Tekstilde, otomotivde, beyaz eşya ve mobilyada önce Avrupa, sonra da tüm dünyada sektör liderleri arasına giren ülkemiz şimdi Türk mutfağını, Türk kültürünü tüm dünyaya tanıtmak ve yaymak adına çok güzel bir girişimde bulundu.
ülkemiz ekonomisine yön verenler, dış ilişkilerimizi yönetenler, yurt dışında yaşayan insanlarımız ve onlarla ticari, siyasi, kültürel ve sosyal ilişki içindeki tüm vatandaşlarımız; öncelikle değerlerimizi tanımalılar, inanmalılar, sahip çıkmalılar ve tanıtmalılar ki bu “değerler” değerlensin ve “değer” oldukları diğer dünya insanları tarafından da kabul edilsin.
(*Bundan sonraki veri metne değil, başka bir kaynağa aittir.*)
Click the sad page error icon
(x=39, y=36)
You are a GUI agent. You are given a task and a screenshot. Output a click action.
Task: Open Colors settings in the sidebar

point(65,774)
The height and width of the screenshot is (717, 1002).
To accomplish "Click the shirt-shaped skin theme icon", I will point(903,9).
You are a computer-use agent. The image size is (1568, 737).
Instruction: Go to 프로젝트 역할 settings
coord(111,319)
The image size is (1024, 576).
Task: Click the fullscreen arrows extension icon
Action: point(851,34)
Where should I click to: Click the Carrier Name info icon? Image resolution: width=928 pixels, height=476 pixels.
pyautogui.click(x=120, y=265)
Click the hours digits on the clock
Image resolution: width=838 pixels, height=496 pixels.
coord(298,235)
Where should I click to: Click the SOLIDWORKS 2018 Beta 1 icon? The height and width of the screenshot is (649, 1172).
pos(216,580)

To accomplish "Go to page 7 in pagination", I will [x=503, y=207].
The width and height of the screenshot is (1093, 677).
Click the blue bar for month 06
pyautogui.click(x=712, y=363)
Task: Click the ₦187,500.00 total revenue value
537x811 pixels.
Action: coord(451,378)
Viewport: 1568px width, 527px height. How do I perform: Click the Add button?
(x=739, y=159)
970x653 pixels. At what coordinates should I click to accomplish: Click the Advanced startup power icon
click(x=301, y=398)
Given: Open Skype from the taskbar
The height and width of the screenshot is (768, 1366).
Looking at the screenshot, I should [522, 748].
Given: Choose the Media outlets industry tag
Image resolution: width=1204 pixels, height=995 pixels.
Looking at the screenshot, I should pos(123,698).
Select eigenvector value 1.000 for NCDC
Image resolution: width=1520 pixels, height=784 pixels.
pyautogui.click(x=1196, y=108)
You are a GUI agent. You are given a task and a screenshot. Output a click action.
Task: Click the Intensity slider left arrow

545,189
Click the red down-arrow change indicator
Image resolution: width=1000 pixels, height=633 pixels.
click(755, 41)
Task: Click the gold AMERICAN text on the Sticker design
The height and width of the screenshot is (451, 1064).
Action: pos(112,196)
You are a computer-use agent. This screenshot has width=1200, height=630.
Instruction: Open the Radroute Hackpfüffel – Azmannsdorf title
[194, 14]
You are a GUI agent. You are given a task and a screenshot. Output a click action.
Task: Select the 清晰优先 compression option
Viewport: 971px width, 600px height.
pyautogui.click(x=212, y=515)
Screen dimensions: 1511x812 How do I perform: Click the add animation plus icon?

Tekstilde, otomotivde, beyaz eşya ve mobilyada önce Avrupa, sonra da tüm dünya kalitemizi kabul etti ve sektör liderleri arasına artık ülkemizde girdi. Müteahhitlik ve turizmde de çıtaların üst noktalarında veya çok yakınlarındayız. Ancak ve hala Türk mutfağı, Türk gıda maddeleri, tarım ürünleri, gastronomi alanındaki hizmet, ürün, mekan ve markaları arzulanan hedeflerin çok gerisindeler.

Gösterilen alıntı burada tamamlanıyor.